Como detectar bolhas em tempo real (uma intrigante proposta e uma aplicação apressada)

Finalmente alguém me diz o que é uma bolha!

Um blogueiro fez a seguinte sugestão para se detectar bolhas: usar o teste ADF (estudantes de Econometria II sabem do que falo) sequencialmente. Qual o problema desta proposta? Bem, primeiro, o autor precisa definir o que é bolha e isto é feito no texto em anexo ao post (aqui).

bolha

Assim, a razão preço/dividendo é função do que se espera, no mesmo período “t”, da taxa de variação relativa dos dividendos em valor presente mais um termo de crenças, B(eliefs), que seria a tal bolha.

O interessante do post é que é fácil você replicar – a honestidade intelectual do autor é sempre bem-vinda – e ele coloca as rotinas de forma documentada (como em qualquer trabalho decente de Econometria que eu esperaria ver sobre minha mesa).

Como é que ele faz isto? No texto anexo, discute-se a metodologia tradicional e uma proposta mais recente e, no post, o autor faz este último exercício. A idéia, para ele, de bolha, é que a mesma seria um processo explosivo e, para isto, ele usa um teste de raiz unitária conhecido, o Dickey-Fuller, como base. Por que? Porque este teste nos dá a possibilidade de se observar alguns processos estocásticos básicos que, segundo o texto, poderiam ser isomorficamente identificados (pelo menos há este hipótese implícita) com os casos necessários para se detectar uma bolha.

Generally speaking, we deal with three classes of processes in this note: stationary processes which tend to revert to their mean; random walks (or unit root processes) which do not mean revert but have a stochastic time trend instead (although their trend evolves in a gradual manner); and explosive processes which are non-mean reverting and grow at exponential speed.

O leitor familiarizado com um livro-texto como o de Gujarati & Porter que já estudou testes DF e ADF (Dickey-Fuller Aumentado) percebe que o texto não tem nada de místico. Agora, a idéia do teste é dizer que se o processo for explosivo, então teríamos uma bolha. Uma primeira crítica, portanto, é que não sabemos exatamente se uma bolha é o equivalente de um processo explosivo destes que se detectam com um ADF (UPDATE: vejam o comentário do Alex Schwartsman neste mesmo post no qual ele reforça minha incredulidade inicial quando escrevi esta frase…). Sobre o teste ADF em si, por exemplo, há várias preocupações sobre o problema do viés do teste, mesmo que aumentado para se corrigir problemas de autocorrelações (e, alguém diria, por que não usar um teste de Phillips-Perron? O autor se faz esta mesma pergunta ao final do post).
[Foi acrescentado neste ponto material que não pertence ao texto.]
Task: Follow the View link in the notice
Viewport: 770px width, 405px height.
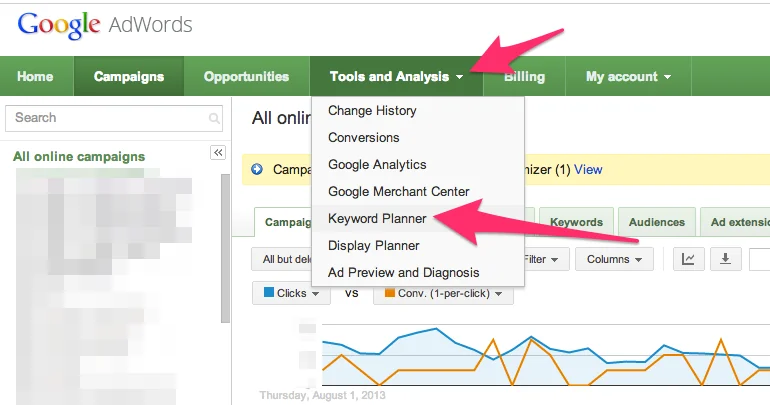Action: pos(588,169)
A proposta que o autor discute é fazer o teste ADF sequencialmente e computar, ponto-a-ponto, os valores do teste para se verificar algum tipo de comportamento sugestivamente anômalo. O leitor pode conferir o exercício feito para o Reino Unido lá. Podemos fazer o mesmo exercício para outros mercados imobiliários e, claro, o problema maior é se a proxy utilizada tem alguma correspondência com a variável teórica. Por exemplo, será que preços de venda de imóveis são uma proxy de algum dos lados da equação acima? Certamente há o que se discutir aqui.

Exercício com uma série de preços de venda de forma bem descuidada

Como exercício para o R, fiz para o preço de venda de apartamentos na região metropolitana de BH (detalhes sobre os dados? Procure no IPEAD-BH). Eis os resultados.

teste_bolhasO que você pode ler disto aí? Apenas que eu sei replicar o teste do autor, mas que eu não tive tempo de pensar na variável proxy mais adequada. Acho que o Carlos Cinelli certamente poderá fazer uma análise mais detalhada não apenas por conta da variável, mas também porque ele tem uma base de dados em construção bem mais ampla (espacial e temporalmente) do que esta.

De qualquer forma, não, não vi evidência de bolha neste exercício. Quer replicar? Faça como eu e leia o texto original e adapte as rotinas (ou a rotina) do autor. Simples assim.

 

2 respostas em “Como detectar bolhas em tempo real (uma intrigante proposta e uma aplicação apressada)

  1. Shikida:

    Se preços de ativos se formam de acordo com a hipótese do mercado eficiente serão passeios aleatórios e, portanto, não rejeitaremos a hipótese nula de raiz unitária.

    Independente do teste, a presença de raiz unitária na série não nos permite distinguir entre um processo explosivo e um passeio aleatório.